Each line from the one with "Where should I" through the last line below must be written out exactly. Do not copy pictures.

::::

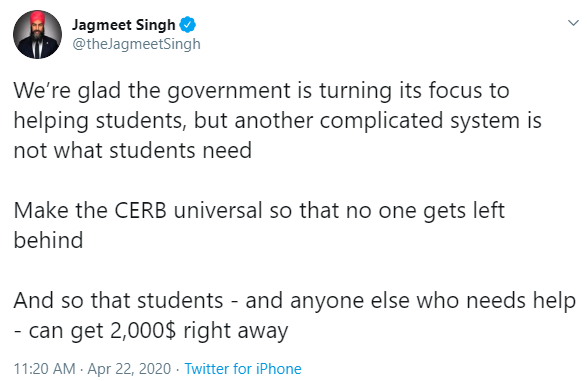Open the @theJagmeetSingh handle link
Screen dimensions: 587x381
[136, 44]
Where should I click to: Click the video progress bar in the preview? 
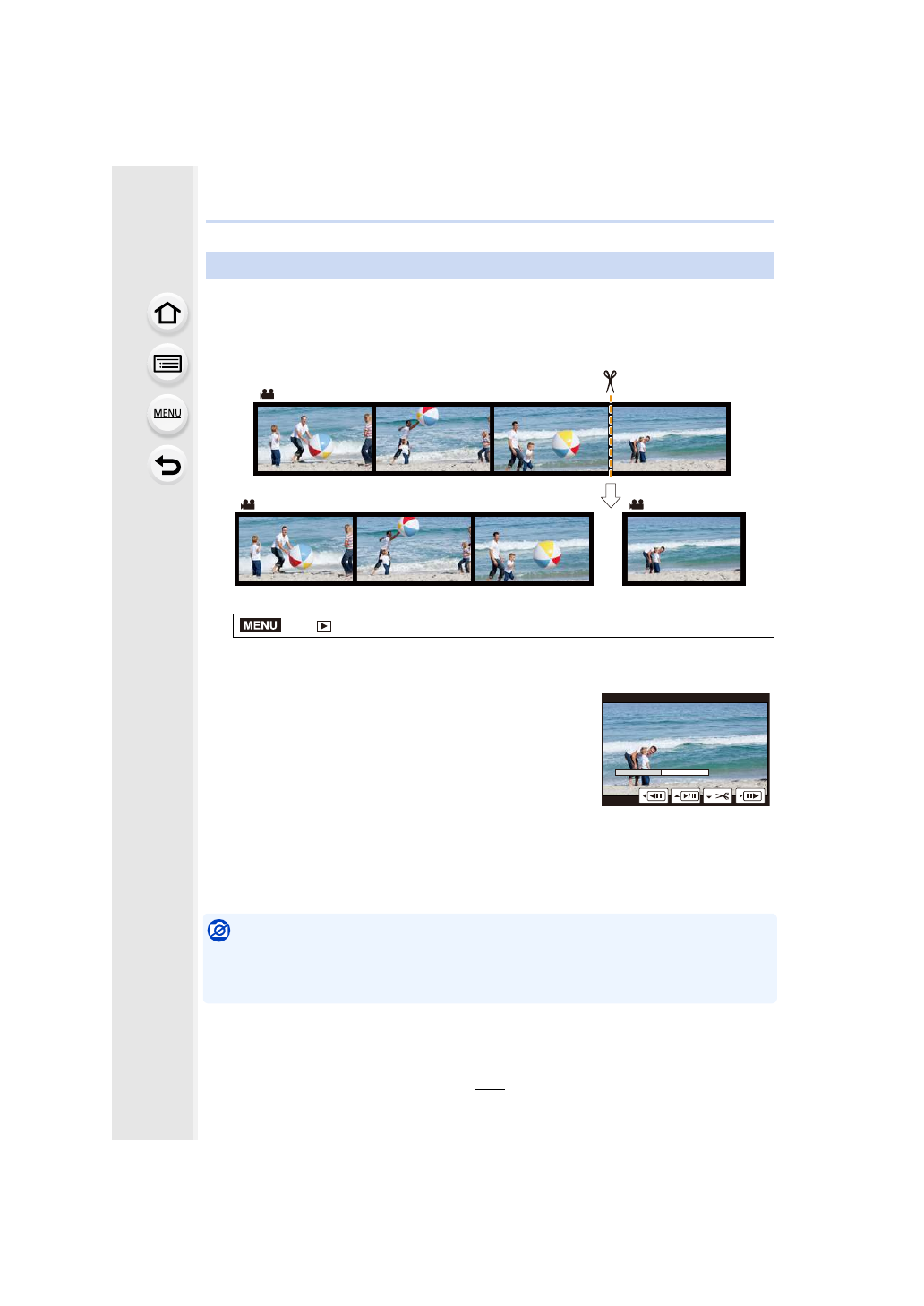(x=662, y=772)
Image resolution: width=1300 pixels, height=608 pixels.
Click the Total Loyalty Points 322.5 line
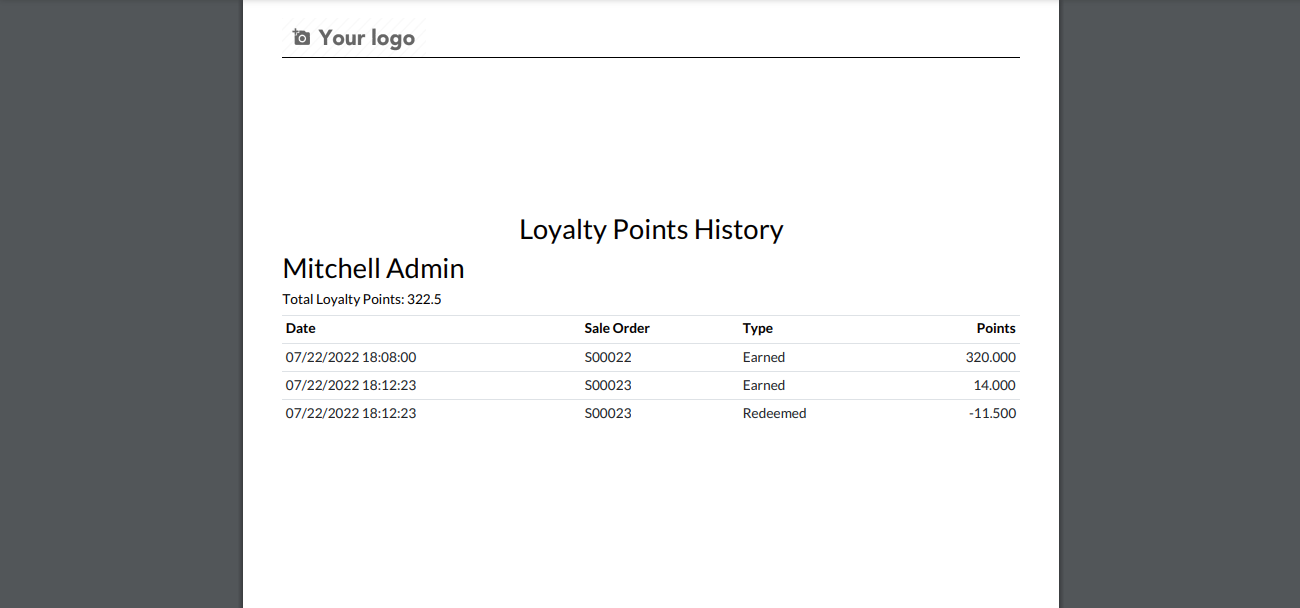click(x=362, y=299)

::::

Answer for the task.
Where should I click to: Click the video progress bar in the preview? 
(x=662, y=772)
Image resolution: width=1300 pixels, height=608 pixels.
Click the Total Loyalty Points 322.5 line
click(x=362, y=299)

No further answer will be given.